◆ **出典抜粋**:
________________

ソフトバンクグループは、第一四半期に4,776億円の損失を出しました。このまま推移すると、本年度決算は日本史上最大の1兆9千億円の損失になります。その最大の原因は、サブリースをビジネスモデルとするWeWorkにあると言っても過言ではありません。
ソフトバンクグループのWeWork問題とは何か?
ソフトバンクグループは、世界最大のシェアオフィス事業者であるWeWorkに巨額の投資を行っていますが、その経営不振により、大きな損失を被っています。WeWorkは上場に失敗し、株価が低迷しており、上場廃止の可能性もあります。この問題はソフトバンクグループの業績低下の大きな要因となっており、市場からの信頼も失墜しています。本コラムでは、WeWork問題の背景と現状、ソフトバンクグループの対応と今後の展望について解説します。
WeWorkの上場失敗と株価低迷
WeWorkは2010年に創業されたシェアオフィス事業者で、世界中に800以上の拠点を展開しています。WeWorkはオフィススペースを借りてデザインし、会員に提供するビジネスモデルで、コミュニティやイベントなどを通じて会員同士の交流やビジネスチャンスを創出することを目指しています。WeWorkは急成長を遂げ、2019年には470億ドル(約7兆円)の時価総額を誇っていました。
しかし、2019年8月に上場申請した際に、創業者であるアダム・ニューマン氏の不適切な行為や会計の問題が明らかになりました。ニューマン氏は自らが所有する不動産をWeWorkに高額で貸し付けたり、自社株を売却したり、自身の権限を強化したりするなど、利益相反や統治体制の欠陥が指摘されました。また、WeWorkは赤字が拡大し、収益性や将来性に疑問が持たれました。これらの問題により、市場からの評価が急落し、上場申請を取り下げることになりました。
その後、ソフトバンクグループは更に1兆円を投資し、ニューマン氏を退任させて経営陣を入れ替えました。新たなCEOにはマーセル・クラウフォード氏が就任し、コスト削減や事業再編などのリストラ策を実施しました。2020年12月にはSPAC(特別買収目的会社)と合併して上場することが発表されました。SPACとはブランクチェックカンパニーとも呼ばれる会社で、上場後に他社と合併することで資金調達する手法です。WeWorkはこの手法を用いて上場することで、市場からの評価や資金調達力を高めることを期待していました。
しかし、2021年10月に上場した後も、株価は低迷しています。WeWorkの株価は1ドルすら割れており、上場廃止の可能性もあります。WeWorkは事業継続に関して「重大な疑義」を公表しており、会員の解約が増え、赤字が続く中、今後の現金確保に疑念が生じています。WeWorkは存続するために、手元流動性と収益性の改善が必要だと述べています。具体的な対策として、新株の発行による追加資本調達、経費の抑制、会員解約の減少などが挙げられています。23年4〜6月期の最終損益は3億9700万ドルの赤字でした。

________________

◆ **資料**:
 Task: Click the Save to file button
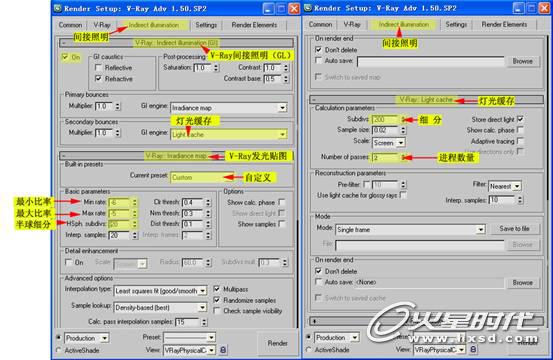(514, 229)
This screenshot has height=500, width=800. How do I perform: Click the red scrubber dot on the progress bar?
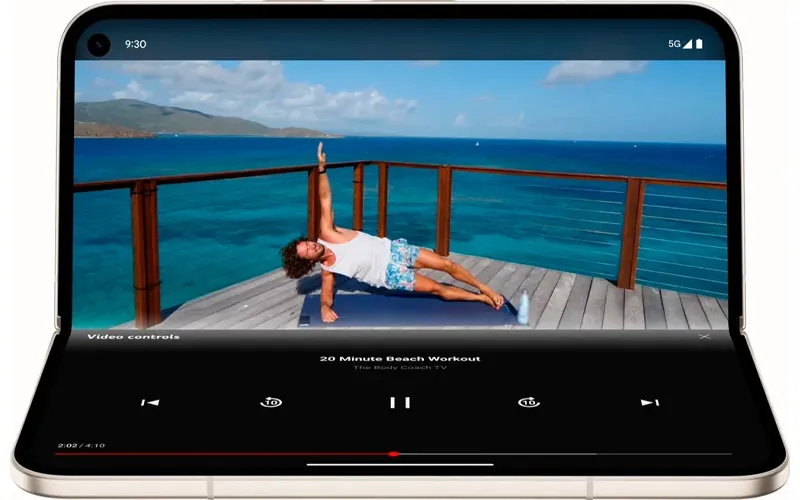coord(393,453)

________________

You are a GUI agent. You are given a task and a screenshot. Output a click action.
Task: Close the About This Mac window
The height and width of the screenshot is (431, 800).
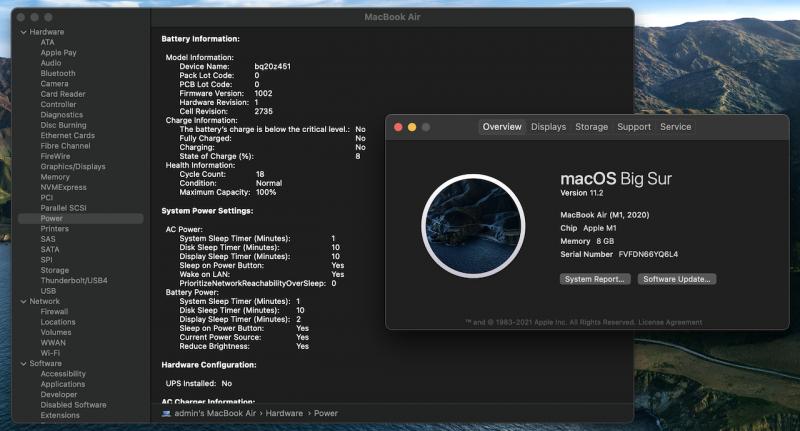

________________

◆ **作業指示**: 出典抜粋のうち、「ソフトバンクグループは、第一」で始まり「取り下げることになりました。」で終わる部分を、一字一句変えずに再掲してください。

◆ **解答全文**:
ソフトバンクグループは、第一四半期に4,776億円の損失を出しました。このまま推移すると、本年度決算は日本史上最大の1兆9千億円の損失になります。その最大の原因は、サブリースをビジネスモデルとするWeWorkにあると言っても過言ではありません。
ソフトバンクグループのWeWork問題とは何か?
ソフトバンクグループは、世界最大のシェアオフィス事業者であるWeWorkに巨額の投資を行っていますが、その経営不振により、大きな損失を被っています。WeWorkは上場に失敗し、株価が低迷しており、上場廃止の可能性もあります。この問題はソフトバンクグループの業績低下の大きな要因となっており、市場からの信頼も失墜しています。本コラムでは、WeWork問題の背景と現状、ソフトバンクグループの対応と今後の展望について解説します。
WeWorkの上場失敗と株価低迷
WeWorkは2010年に創業されたシェアオフィス事業者で、世界中に800以上の拠点を展開しています。WeWorkはオフィススペースを借りてデザインし、会員に提供するビジネスモデルで、コミュニティやイベントなどを通じて会員同士の交流やビジネスチャンスを創出することを目指しています。WeWorkは急成長を遂げ、2019年には470億ドル(約7兆円)の時価総額を誇っていました。
しかし、2019年8月に上場申請した際に、創業者であるアダム・ニューマン氏の不適切な行為や会計の問題が明らかになりました。ニューマン氏は自らが所有する不動産をWeWorkに高額で貸し付けたり、自社株を売却したり、自身の権限を強化したりするなど、利益相反や統治体制の欠陥が指摘されました。また、WeWorkは赤字が拡大し、収益性や将来性に疑問が持たれました。これらの問題により、市場からの評価が急落し、上場申請を取り下げることになりました。